:: PROVIDED INFORMATION ::

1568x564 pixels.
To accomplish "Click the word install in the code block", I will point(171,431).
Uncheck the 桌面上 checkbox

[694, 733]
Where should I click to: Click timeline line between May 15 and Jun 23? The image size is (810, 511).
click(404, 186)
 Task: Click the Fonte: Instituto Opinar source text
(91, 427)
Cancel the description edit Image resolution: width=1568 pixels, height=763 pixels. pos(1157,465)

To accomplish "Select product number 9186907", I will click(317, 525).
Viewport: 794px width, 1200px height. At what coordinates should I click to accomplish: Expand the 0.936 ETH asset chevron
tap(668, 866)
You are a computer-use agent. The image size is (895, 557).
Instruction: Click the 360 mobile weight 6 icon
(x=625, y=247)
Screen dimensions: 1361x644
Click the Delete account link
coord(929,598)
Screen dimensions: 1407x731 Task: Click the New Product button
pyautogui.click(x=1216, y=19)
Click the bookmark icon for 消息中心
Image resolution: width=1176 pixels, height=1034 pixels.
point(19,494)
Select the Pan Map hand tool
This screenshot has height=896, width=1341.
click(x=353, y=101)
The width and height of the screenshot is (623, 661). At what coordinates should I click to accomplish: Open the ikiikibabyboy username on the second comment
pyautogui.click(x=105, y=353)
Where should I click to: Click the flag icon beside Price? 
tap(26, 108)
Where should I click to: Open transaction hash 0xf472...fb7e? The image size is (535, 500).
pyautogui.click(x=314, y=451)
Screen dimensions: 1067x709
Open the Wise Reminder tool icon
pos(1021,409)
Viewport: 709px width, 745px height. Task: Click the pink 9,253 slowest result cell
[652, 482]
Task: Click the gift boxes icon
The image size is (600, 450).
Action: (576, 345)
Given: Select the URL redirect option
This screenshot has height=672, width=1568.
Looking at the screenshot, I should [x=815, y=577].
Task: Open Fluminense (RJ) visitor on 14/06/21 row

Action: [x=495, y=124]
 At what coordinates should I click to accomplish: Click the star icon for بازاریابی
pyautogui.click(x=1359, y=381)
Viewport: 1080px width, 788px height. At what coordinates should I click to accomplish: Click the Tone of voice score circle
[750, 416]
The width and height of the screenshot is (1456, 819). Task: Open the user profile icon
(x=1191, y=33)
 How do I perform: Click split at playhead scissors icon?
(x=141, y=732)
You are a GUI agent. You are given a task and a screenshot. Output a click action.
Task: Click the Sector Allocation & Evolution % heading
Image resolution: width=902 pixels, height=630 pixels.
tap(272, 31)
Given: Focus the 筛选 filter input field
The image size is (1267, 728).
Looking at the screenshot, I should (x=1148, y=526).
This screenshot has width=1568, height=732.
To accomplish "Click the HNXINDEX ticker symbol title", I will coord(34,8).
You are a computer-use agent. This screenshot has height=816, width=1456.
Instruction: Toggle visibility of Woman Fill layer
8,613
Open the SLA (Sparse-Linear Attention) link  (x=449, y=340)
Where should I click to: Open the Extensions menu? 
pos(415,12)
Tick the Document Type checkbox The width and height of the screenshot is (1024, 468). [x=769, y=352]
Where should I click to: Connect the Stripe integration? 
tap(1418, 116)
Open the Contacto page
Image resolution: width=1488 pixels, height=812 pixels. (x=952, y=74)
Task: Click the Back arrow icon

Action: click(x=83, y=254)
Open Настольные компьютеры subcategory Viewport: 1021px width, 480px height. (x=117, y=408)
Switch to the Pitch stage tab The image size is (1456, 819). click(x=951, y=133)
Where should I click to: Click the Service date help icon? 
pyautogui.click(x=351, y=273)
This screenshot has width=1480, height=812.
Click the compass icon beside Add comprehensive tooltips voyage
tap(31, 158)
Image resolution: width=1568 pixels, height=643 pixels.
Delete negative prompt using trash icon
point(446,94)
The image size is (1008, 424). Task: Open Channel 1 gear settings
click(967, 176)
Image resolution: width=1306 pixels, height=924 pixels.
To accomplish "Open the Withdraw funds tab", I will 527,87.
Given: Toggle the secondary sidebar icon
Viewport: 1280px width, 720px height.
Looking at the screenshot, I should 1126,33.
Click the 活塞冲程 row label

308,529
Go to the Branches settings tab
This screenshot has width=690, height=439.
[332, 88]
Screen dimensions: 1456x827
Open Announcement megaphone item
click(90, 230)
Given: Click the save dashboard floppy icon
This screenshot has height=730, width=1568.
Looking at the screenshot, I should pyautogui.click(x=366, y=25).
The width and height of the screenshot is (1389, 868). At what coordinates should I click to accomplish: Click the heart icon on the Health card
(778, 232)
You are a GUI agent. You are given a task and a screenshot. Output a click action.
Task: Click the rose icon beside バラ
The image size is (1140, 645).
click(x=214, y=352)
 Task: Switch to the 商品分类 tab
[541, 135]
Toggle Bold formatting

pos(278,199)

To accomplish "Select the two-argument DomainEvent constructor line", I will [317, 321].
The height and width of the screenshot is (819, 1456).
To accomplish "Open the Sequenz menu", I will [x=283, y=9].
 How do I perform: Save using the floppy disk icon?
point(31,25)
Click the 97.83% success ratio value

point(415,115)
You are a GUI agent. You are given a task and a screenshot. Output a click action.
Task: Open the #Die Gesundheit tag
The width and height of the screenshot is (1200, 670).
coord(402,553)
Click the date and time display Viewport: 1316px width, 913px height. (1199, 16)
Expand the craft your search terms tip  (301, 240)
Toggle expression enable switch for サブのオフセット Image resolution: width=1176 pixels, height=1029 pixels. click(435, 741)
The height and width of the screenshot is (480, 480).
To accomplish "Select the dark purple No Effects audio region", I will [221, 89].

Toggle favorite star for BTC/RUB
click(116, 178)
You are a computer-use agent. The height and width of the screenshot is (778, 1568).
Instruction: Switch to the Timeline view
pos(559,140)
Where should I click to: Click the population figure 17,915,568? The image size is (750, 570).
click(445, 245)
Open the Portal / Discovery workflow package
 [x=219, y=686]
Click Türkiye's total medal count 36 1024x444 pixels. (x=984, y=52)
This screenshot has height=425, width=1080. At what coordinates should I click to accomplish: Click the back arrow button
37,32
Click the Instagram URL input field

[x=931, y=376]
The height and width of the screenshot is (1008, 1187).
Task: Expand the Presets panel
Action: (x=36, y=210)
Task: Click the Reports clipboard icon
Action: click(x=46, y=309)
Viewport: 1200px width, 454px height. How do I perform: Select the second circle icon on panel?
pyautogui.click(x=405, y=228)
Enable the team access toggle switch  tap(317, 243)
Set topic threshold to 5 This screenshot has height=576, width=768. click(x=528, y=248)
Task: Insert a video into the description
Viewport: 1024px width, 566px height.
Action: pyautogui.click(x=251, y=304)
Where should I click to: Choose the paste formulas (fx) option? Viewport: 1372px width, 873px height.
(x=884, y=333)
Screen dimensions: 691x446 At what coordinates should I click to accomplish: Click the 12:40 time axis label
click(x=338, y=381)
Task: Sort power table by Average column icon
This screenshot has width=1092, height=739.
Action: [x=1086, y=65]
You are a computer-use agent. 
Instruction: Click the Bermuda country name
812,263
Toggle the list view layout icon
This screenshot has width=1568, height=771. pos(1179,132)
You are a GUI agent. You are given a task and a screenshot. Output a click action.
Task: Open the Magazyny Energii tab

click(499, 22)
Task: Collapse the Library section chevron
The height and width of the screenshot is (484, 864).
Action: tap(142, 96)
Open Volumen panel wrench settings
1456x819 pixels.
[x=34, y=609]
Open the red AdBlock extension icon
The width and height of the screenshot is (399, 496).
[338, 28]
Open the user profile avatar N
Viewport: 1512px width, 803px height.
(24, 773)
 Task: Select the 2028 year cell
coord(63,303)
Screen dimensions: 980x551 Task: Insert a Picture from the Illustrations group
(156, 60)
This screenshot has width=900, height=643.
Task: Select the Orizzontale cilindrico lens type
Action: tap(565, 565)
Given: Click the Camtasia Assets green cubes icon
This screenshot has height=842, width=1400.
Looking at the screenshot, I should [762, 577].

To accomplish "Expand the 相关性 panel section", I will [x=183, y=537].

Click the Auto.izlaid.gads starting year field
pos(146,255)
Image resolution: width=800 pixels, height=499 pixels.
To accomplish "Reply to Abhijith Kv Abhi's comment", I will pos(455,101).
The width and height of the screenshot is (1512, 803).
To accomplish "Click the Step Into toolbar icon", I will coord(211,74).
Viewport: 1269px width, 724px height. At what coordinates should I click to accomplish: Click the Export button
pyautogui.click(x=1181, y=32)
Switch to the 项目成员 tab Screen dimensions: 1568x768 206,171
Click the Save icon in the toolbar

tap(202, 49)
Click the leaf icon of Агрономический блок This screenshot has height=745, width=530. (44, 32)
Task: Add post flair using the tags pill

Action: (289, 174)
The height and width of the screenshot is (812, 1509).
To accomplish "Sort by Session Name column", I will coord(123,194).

:::

WORK TO BE COMPLETED
Arrange the listing lines as a JSON list of strings, one string per line with blank lines left out, starting with the line that contains "Go to the Branches settings tab" and going on through the line that contains "Click Türkiye's total".

RESPONSE TO THE TASK
[
  "Go to the Branches settings tab",
  "This screenshot has width=690, height=439.",
  "[332, 88]",
  "Screen dimensions: 1456x827",
  "Open Announcement megaphone item",
  "click(90, 230)",
  "Given: Click the save dashboard floppy icon",
  "This screenshot has height=730, width=1568.",
  "Looking at the screenshot, I should pyautogui.click(x=366, y=25).",
  "The width and height of the screenshot is (1389, 868). At what coordinates should I click to accomplish: Click the heart icon on the Health card",
  "(778, 232)",
  "You are a GUI agent. You are given a task and a screenshot. Output a click action.",
  "Task: Click the rose icon beside バラ",
  "The image size is (1140, 645).",
  "click(x=214, y=352)",
  " Task: Switch to the 商品分类 tab",
  "[541, 135]",
  "Toggle Bold formatting",
  "pos(278,199)",
  "To accomplish \"Select the two-argument DomainEvent constructor line\", I will [317, 321].",
  "The height and width of the screenshot is (819, 1456).",
  "To accomplish \"Open the Sequenz menu\", I will [x=283, y=9].",
  " How do I perform: Save using the floppy disk icon?",
  "point(31,25)",
  "Click the 97.83% success ratio value",
  "point(415,115)",
  "You are a GUI agent. You are given a task and a screenshot. Output a click action.",
  "Task: Open the #Die Gesundheit tag",
  "The width and height of the screenshot is (1200, 670).",
  "coord(402,553)",
  "Click the date and time display Viewport: 1316px width, 913px height. (1199, 16)",
  "Expand the craft your search terms tip  (301, 240)",
  "Toggle expression enable switch for サブのオフセット Image resolution: width=1176 pixels, height=1029 pixels. click(435, 741)",
  "The height and width of the screenshot is (480, 480).",
  "To accomplish \"Select the dark purple No Effects audio region\", I will [221, 89].",
  "Toggle favorite star for BTC/RUB",
  "click(116, 178)",
  "You are a computer-use agent. The height and width of the screenshot is (778, 1568).",
  "Instruction: Switch to the Timeline view",
  "pos(559,140)",
  "Where should I click to: Click the population figure 17,915,568? The image size is (750, 570).",
  "click(445, 245)",
  "Open the Portal / Discovery workflow package",
  " [x=219, y=686]",
  "Click Türkiye's total medal count 36 1024x444 pixels. (x=984, y=52)"
]